Take SafeGraph. At the height of the pandemic, tier-one media sought their foot-traffic data like a twelve pack of Charmin. The Wall Street Journal, Bloomberg, CNN and FOX News appearances — SafeGraph’s press page reads like a George R.R. Martin novel.
Outside of its $18 million funding round, InCountry further established itself as a data residency frontrunner through validation from media and industry experts. Fast Company named InCountry one of the ten most innovative enterprise companies of 2020; Gartner selected it as a 2020 Cool Vendor in the Privacy category; and Peter Yared emerged as the voice of all things data compliance.
Similar to SafeGraph’s COVID-19 foot traffic reports, Outlier repurposed its business intelligence engine to create a Coronavirus Tracker that provides data on confirmed cases from around the world. And data wrangling platform Trifacta — a.k.a. the “data janitor,” per Business Insider — surpassed 100K users in April.
🎁 Stocking Stuffers
- Grabango cracked the AI 100 & FastCo Innovation by Design Awards
- Ridge’s Alex Rosen discussed the #1 startup question: “WTF do you do?”

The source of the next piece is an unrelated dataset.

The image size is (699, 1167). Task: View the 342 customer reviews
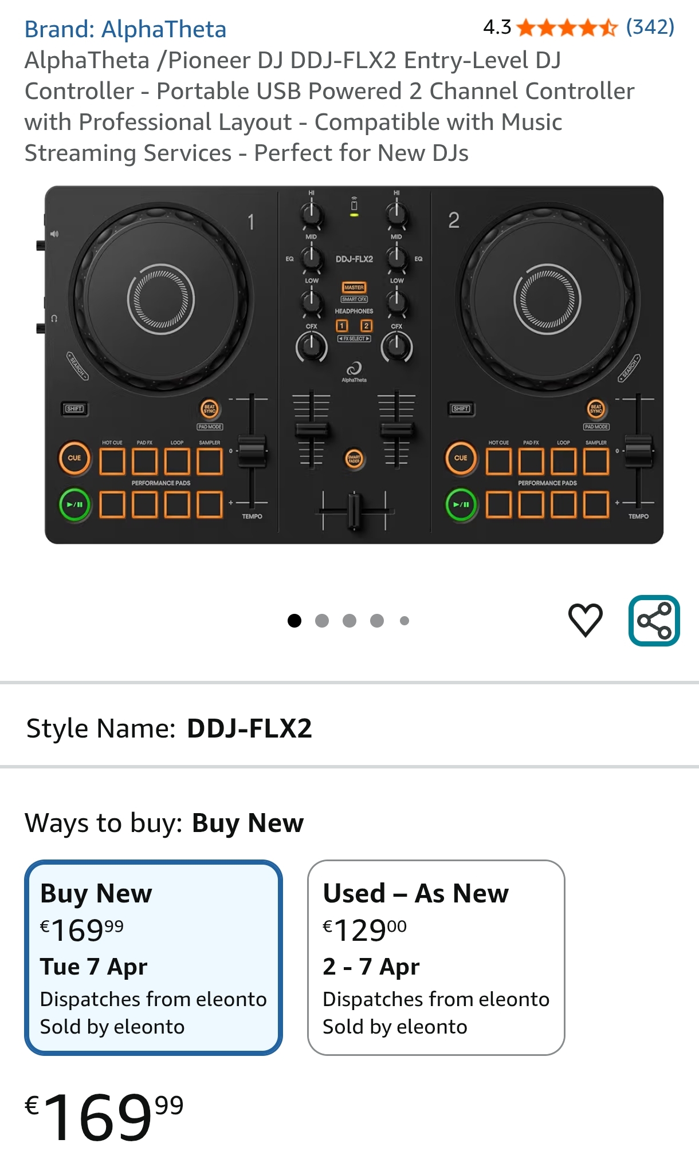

- The Wall Street Journal loves Chubbies’ short-shorts
- Rafay & Verizon are containerized best buds
- Chris Turlica & MaintainX lead the frontline worker revolution
Another Ridge Rewind in the books. Thanks for tuning in!
However your 2020 went, we hope these final couple weeks of the year swing in your favor. Pour some extra Rémy Martin in that brandy-and-eggnog concoction. Splurge on those Trader Joe’s holiday cookies. You survived the Zoom-pocalypse — treat yourself!